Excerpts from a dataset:
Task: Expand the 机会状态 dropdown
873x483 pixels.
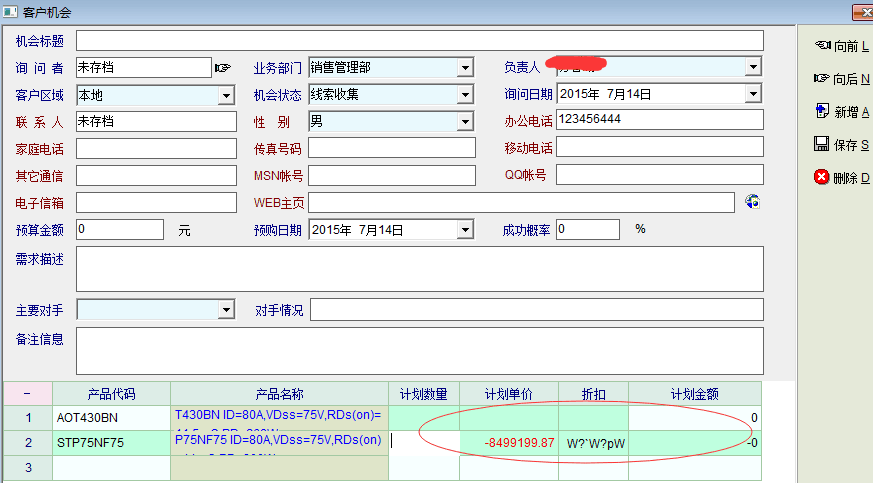Action: (465, 95)
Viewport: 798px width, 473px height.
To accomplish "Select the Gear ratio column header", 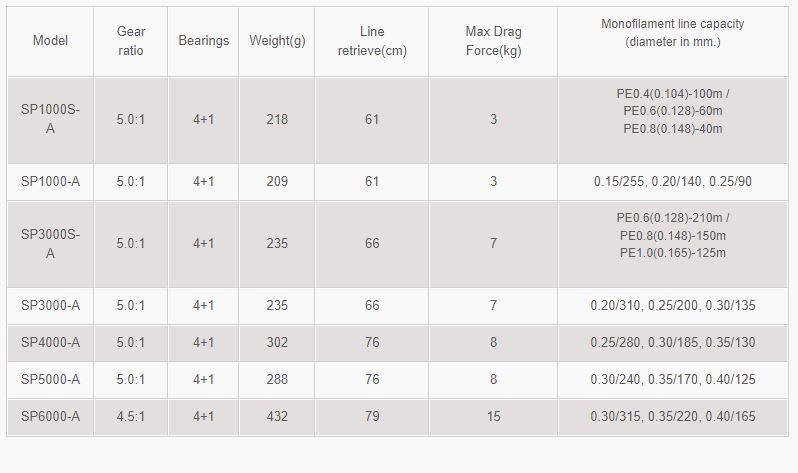I will pyautogui.click(x=131, y=41).
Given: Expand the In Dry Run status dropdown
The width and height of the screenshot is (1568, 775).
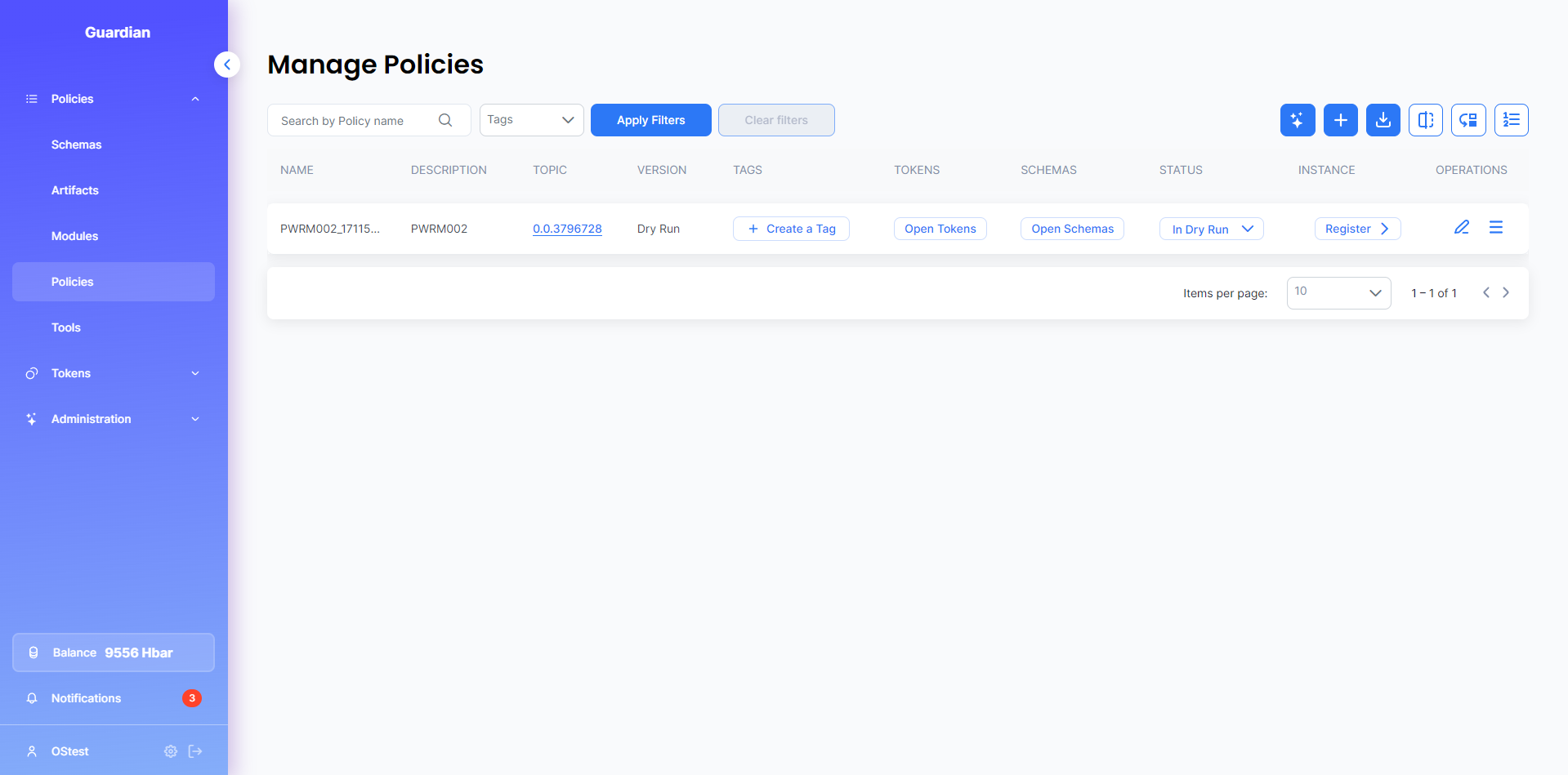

_Exercise directions_
Work out how many lines above include the string "height", then give that number alone.

_Completed exercise_
2